OFCOM have set out to rescue consumers stuck with unexpectedly high broadband and mobile phone bills.

The regulator's research shows that in the 12 months to May 2011, 6% of UK consumers received an unexpectedly high mobile phone bill and we can assume that a good proportion of those high bills are down to data charges.

18% of those hit with a high mobile bill had to cough up over £100 more than they'd expected.

Home broadband bill shock is much less prevalent. According to a Which? members survey just 2% of home broadband users received an unexpectedly high bill in the 12 months to June 2011.

Broadband bill shock: a shockingly short history

In May 2011, Ofcom started looking for those who had been stuck with an unexpectedly high bill to get in touch as they assessed whether it was worth them taking further action on the issue.

The regulator is currently mulling over the results of that consultation. When it releases the new recommendations consumers might get some more clarity on their rights when landed with a shockingly high bill and the responsibilities of providers to prevent bill shock in the first place.

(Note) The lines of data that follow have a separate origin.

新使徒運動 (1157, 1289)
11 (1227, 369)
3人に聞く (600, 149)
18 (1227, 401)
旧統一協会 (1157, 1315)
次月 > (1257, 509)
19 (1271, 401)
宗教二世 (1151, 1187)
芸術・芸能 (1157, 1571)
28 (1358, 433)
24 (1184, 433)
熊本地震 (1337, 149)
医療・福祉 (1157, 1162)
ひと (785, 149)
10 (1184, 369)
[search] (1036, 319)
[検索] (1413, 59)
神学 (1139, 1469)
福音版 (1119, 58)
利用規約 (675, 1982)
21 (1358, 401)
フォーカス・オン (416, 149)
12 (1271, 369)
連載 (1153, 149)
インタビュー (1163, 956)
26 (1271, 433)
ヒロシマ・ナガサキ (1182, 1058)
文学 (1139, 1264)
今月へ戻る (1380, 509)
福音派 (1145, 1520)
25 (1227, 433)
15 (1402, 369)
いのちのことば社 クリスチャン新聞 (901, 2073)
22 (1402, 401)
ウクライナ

On the other hand, we might see threats from the regulator followed by foot dragging from providers just as we have done throughout the history of bill shock.

Shocks after use abroad

The astronomical cost of using mobile broadband abroad - whether with a USB modem or on a mobile phone - is still a major cause of faint-inducing broadband bills.

Not that it's deterred us: according to a Carphone Warehouse poll, 79% of smartphone users expected to access the internet on mobile phones outside of the UK in the summer of 2011 despite the fact that 62% said they'd received unexpectedly high mobile phone bills after taking trips abroad.

Just 6% of users said that they knew how much their provider charged per MB and 89% said they didn't make any preparation for using their mobile data in a foreign country before going away.

In many cases that's led to some truly shocking bills.

After a two week trip to America, for example, Mr Neil Winton managed to rack up a bill for £550.55 in January 2011 and another one for £238.39 in February.

After taking his case to The Sunday Times and Radio 4's consumer show You And Yours and doing a lot of holding his ground Mr Winton was offered a full refund by his provider, Vodafone.

As our broadband complaints guide shows, however, most aren't so lucky and have to pay up, even after taking their case to the independent communications adjudicator.

European legislation

The huge bills now usually come from outside of Europe, however, since EU regulations forced providers to cap the amount users can spend, at least within its borders.

However, European data charges are still much higher than UK prices, a situation EU politicians are doing their best to fix.

In a speech during the annual conference of European Telecommunications Network Operators Association (ETNO) in September 2010 the Commission's Digital Agenda Commissioner Neelie Kroes said that the difference across borders should decrease to zero.

"A true single market is one where the price differences between voice, SMS and data relate only to the actual cost of providing these different services," she said.

Belgian politician Vincent Van Quickenborne had proposed an outright ban on roaming charges within Europe on 4G networks, as soon as those networks go live.

A Eurobarometer survey, commissioned by the European Commission in early 2010, also found that less than one in five consumers thought European data prices were fair.

Around 48% of European mobile phone users have travelled at least once in the last five years and one in ten admitted to using internet services abroad, according to a survey of 26,500 people in the EU's 27 member states last year.

However, Europe moves slowly and, in the meantime, companies are busying themselves by claiming that there's no need for the legislation as the prices will come into line by themselves.

"We are going to lower our prices by a lot in our operating businesses. It depends a bit on the outcome of consumer tests," said regulatory chief of Telefonica (O2), Robert Mourik speaking to ZDnet UK in April 2011.

We're still waiting for both of them, however.

UK shocks

Having said that, you don't need to leave the country to find tariffs that could give you a not-so-cheap thrill.

Some new PAYG iPad broadband tariffs charge about £40 for less than 1GB, for example.

Meanwhile, home broadband 'bill shock' has become progressively less common over the past few years reflecting an increasing number of unlimited deals and, even where there are download caps, an increasing number of providers that don't charge for extra usage at all.